Exercise goal — Check every line of the records below for the string "arrow", then report only how many lines have it.

━━━━━━━━

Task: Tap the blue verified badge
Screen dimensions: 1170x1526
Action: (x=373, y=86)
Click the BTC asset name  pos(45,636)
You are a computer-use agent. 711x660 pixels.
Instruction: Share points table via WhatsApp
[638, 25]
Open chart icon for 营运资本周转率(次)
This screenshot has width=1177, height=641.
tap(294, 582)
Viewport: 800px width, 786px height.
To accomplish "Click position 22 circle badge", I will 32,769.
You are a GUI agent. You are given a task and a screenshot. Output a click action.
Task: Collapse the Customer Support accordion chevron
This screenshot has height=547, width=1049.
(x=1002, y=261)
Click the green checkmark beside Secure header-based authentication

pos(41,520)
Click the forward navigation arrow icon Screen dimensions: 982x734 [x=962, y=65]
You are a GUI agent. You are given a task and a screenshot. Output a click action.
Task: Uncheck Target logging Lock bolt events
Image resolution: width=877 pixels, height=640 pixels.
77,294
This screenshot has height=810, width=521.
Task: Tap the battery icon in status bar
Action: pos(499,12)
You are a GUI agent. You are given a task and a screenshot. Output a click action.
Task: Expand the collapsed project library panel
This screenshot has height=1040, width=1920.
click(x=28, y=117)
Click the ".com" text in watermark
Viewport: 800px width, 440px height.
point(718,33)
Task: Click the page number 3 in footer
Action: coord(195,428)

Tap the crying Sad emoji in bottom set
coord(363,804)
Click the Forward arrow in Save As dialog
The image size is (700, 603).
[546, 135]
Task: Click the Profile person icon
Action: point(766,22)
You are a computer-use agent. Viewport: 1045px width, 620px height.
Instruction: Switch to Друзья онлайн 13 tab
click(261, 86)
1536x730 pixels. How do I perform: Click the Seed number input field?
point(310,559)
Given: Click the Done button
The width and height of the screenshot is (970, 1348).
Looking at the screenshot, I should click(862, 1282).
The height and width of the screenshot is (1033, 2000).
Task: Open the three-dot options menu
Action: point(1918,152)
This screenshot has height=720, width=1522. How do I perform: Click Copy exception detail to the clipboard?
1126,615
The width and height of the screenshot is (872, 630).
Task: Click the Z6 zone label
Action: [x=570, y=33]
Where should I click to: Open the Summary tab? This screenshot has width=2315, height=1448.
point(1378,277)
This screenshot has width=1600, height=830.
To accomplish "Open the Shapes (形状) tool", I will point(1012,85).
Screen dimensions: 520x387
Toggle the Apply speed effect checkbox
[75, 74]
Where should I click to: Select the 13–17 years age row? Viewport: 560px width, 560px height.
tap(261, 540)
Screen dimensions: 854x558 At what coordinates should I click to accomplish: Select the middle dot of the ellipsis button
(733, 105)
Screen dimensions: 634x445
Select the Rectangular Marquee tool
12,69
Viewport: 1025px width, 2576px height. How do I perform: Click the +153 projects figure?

━━━━━━━━

Response area — 2